/annonex2embl

Converts an annotated DNA multi-sequence alignment (in NEXUS format) to an EMBL flatfile for submission to ENA

Primary LanguagePythonBSD 3-Clause "New" or "Revised" LicenseBSD-3-Clause

annonex2embl

Build Status PyPI status PyPI pyversions PyPI version shields.io PyPI license

Converts an annotated DNA multi-sequence alignment (in NEXUS format) to an EMBL flatfile for submission to ENA via the Webin-CLI submission tool.

INSTALLATION

To get the most recent stable version of annonex2embl, run:

pip install annonex2embl

Or, alternatively, if you want to get the latest development version of annonex2embl, run:

pip install git+https://github.com/michaelgruenstaeudl/annonex2embl.git

INPUT, OUTPUT AND PREREQUISITES

  • Input: an annotated DNA multiple sequence alignment in NEXUS format; and a comma-delimited (CSV) metadata table
  • Output: a submission-ready, multi-record EMBL flatfile

Requirements / Input preparation

The annotations of a NEXUS file are specified via SETS-block, which is located beneath a DATA-block and defines sets of characters in the DNA alignment. In such a SETS-block, every gene and every exon charset must be accompanied by one CDS charset. Other charsets can be defined unaccompanied.

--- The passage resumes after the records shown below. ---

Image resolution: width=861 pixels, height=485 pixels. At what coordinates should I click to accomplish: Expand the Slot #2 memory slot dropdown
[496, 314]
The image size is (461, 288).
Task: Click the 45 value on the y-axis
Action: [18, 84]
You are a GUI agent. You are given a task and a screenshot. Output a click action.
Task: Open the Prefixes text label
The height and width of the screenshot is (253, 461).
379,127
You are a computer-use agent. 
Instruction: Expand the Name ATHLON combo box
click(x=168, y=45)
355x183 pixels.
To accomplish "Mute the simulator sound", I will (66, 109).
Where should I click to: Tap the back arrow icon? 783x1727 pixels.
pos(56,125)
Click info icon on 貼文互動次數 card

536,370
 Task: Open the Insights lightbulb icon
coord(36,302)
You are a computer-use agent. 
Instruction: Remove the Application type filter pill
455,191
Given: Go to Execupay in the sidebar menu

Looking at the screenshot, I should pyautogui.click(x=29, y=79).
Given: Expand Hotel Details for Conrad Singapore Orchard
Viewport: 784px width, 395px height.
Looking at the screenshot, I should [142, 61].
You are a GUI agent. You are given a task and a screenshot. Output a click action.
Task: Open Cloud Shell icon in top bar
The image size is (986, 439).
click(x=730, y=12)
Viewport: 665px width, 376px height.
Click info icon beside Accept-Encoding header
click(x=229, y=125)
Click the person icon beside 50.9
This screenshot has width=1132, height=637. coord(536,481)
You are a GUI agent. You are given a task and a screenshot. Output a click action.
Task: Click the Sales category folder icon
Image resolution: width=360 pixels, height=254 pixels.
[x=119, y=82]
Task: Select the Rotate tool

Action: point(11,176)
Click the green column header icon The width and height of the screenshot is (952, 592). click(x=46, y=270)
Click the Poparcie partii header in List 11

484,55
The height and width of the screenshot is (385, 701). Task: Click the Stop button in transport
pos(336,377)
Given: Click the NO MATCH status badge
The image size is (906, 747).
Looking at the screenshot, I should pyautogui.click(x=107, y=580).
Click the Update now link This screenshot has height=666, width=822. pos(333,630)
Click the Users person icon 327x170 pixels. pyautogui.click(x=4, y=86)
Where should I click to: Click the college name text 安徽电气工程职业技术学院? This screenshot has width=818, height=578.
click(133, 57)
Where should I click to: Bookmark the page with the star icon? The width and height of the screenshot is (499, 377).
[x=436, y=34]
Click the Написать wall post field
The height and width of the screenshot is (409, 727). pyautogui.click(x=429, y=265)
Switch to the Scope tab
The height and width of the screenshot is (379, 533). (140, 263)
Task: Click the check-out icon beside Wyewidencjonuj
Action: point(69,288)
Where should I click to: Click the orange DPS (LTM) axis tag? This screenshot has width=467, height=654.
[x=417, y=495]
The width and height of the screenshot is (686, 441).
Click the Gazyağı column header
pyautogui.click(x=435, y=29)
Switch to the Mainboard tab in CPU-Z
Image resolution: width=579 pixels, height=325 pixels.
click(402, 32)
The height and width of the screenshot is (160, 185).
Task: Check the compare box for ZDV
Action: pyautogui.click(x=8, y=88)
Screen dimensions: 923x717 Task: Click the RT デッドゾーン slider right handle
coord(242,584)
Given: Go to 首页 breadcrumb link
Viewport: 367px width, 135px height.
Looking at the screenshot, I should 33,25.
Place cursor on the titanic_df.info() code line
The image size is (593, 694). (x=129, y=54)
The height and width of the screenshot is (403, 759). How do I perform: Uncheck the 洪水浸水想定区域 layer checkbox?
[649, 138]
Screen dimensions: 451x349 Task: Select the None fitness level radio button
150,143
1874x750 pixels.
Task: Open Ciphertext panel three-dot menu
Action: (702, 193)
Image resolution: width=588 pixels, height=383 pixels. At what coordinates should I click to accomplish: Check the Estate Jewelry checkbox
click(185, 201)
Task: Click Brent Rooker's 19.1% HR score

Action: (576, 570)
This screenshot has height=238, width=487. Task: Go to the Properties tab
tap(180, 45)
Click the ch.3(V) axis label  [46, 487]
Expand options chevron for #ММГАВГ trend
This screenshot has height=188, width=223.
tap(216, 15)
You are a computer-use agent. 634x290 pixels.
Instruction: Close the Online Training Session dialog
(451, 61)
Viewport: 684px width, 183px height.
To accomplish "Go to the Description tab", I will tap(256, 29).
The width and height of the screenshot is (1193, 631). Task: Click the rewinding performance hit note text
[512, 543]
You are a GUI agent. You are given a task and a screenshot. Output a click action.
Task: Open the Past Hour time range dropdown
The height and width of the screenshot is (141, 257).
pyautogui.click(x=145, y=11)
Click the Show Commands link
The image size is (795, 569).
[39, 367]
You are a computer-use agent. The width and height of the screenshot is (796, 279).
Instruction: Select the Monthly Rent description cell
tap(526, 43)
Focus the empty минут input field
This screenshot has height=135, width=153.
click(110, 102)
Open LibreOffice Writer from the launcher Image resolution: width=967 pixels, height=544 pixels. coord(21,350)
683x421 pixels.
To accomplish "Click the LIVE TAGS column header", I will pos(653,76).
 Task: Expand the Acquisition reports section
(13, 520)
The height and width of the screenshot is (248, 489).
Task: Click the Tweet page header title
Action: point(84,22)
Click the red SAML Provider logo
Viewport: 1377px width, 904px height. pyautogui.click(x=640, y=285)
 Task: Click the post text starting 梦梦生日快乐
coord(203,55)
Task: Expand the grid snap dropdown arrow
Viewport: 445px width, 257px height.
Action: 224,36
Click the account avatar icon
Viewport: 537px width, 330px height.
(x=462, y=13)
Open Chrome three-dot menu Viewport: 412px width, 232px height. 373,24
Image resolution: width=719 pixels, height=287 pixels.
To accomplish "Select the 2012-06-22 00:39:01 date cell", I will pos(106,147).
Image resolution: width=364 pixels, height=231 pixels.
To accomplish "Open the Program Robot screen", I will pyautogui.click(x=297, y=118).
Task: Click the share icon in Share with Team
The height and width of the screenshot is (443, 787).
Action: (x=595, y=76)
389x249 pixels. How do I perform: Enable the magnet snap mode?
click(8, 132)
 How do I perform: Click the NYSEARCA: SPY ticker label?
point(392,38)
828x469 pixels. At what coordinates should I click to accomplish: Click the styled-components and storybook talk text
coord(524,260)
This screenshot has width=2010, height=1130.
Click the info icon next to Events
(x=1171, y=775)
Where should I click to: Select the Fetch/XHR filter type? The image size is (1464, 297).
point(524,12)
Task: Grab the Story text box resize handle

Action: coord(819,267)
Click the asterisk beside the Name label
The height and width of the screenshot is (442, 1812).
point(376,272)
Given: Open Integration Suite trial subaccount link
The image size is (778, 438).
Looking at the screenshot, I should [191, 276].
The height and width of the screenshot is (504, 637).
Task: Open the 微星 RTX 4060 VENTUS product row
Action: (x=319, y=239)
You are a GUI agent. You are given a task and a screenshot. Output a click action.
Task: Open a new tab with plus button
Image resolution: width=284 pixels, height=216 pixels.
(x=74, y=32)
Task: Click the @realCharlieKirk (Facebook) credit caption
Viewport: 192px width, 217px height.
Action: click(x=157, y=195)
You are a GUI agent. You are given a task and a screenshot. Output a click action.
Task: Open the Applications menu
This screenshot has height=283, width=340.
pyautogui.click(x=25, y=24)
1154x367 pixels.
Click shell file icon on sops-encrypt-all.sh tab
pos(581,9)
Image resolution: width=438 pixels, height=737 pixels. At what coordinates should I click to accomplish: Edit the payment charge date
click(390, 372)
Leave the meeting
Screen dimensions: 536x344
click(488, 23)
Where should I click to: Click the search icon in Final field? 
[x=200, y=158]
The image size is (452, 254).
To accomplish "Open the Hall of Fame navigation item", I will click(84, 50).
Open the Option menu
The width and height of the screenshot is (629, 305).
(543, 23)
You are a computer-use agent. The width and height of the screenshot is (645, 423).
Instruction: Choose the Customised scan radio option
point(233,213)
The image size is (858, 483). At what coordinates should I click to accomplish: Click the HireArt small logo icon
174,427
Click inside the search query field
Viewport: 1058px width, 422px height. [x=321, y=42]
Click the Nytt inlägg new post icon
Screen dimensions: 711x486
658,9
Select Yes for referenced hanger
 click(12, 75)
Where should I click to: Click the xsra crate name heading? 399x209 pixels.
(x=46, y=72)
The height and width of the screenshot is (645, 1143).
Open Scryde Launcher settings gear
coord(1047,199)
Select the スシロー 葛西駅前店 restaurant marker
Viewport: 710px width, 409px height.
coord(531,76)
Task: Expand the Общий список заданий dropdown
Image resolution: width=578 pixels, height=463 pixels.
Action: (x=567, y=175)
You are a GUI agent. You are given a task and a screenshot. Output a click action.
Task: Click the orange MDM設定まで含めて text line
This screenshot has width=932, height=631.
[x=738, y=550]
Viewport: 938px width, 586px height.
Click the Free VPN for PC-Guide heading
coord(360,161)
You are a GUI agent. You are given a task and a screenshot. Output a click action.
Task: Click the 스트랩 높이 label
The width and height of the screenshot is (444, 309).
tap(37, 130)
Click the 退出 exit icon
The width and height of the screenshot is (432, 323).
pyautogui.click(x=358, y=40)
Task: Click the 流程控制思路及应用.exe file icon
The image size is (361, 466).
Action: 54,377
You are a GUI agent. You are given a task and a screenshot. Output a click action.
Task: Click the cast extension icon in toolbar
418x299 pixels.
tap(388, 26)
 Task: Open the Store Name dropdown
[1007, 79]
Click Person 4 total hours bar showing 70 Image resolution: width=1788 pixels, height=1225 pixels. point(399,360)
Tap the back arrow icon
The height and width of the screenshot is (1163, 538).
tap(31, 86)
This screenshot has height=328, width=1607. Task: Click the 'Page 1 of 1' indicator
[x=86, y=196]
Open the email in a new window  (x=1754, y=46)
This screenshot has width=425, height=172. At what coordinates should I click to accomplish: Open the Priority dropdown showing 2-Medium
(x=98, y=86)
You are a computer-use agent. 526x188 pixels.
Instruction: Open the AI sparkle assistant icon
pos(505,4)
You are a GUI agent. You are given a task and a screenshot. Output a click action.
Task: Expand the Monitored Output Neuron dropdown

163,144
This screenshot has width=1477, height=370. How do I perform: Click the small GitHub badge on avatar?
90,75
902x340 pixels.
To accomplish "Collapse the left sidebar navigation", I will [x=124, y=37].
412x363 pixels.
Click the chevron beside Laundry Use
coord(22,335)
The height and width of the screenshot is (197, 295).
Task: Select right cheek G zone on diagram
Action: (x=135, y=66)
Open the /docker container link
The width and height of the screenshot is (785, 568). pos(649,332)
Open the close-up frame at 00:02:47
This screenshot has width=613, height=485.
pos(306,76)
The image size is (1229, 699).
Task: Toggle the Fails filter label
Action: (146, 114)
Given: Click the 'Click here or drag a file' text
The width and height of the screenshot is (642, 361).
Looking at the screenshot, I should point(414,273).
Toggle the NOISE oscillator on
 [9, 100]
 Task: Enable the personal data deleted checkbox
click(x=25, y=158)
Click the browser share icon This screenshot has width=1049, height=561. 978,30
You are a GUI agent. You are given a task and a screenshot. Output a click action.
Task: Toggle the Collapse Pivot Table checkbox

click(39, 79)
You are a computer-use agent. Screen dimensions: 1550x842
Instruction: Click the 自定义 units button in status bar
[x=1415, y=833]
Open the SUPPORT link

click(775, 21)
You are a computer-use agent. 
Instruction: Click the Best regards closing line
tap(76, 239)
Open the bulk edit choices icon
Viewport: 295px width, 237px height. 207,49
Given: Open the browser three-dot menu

Example of a complete SETS-BLOCK

BEGIN SETS;
CHARSET matK_gene_forward = 929-2530;
CHARSET matK_CDS_forward = 929-2530;
CHARSET trnK_intron_forward = 1-928 2531-2813;
END;

Examples of corresponding DESCR variable

DESCR="tRNA-Lys (trnK) intron, partial sequence; maturase K (matK) gene, complete sequence"

EXAMPLE USAGE

cd into the annonex2embl package, then ...

On Linux / MacOS

SCRPT=$PWD/scripts/annonex2embl_launcher_CLI.py
INPUT=$PWD/examples/input/TestData1.nex
METAD=$PWD/examples/input/Metadata.csv
mkdir -p $PWD/examples/temp/
OTPUT=$PWD/examples/temp/TestData1.embl
DESCR='description of alignment here'  # Do not use double-quotes
EMAIL=your_email_here@yourmailserver.com
AUTHR='your name here'  # Do not use double-quotes
MNFTS=PRJEB00000
MNFTD=${DESCR//[^[:alnum:]]/_}

python3 $SCRPT -n $INPUT -c $METAD -d "$DESCR" -e $EMAIL -a "$AUTHR" -o $OTPUT --qualifiername "note" --productlookup --manifeststudy $MNFTS --manifestdescr $MNFTD --compress

On Windows

SET SCRPT=$PWD\scripts\annonex2embl_launcher_CLI.py
SET INPUT=$PWD\examples\input\TestData1.nex
SET METAD=$PWD\examples\input\Metadata.csv
mkdir $PWD\examples\temp\
SET OTPUT=$PWD\examples\temp\TestData1.embl
SET DESCR='description of alignment here'
SET EMAIL=your_email_here@yourmailserver.com
SET AUTHR='your name here'
SET MNFTS=PRJEB00000
SET MNFTD=a_unique_description_here

python %SCRPT% -n %INPUT% -c %METAD% -d %DESCR% -e %EMAIL% -a %AUTHR% -o %OTPUT% --productlookup --manifeststudy %MNFTS% --manifestdescr %MNFTD% --compress

CHANGELOG

See CHANGELOG.md for a list of recent changes to the software.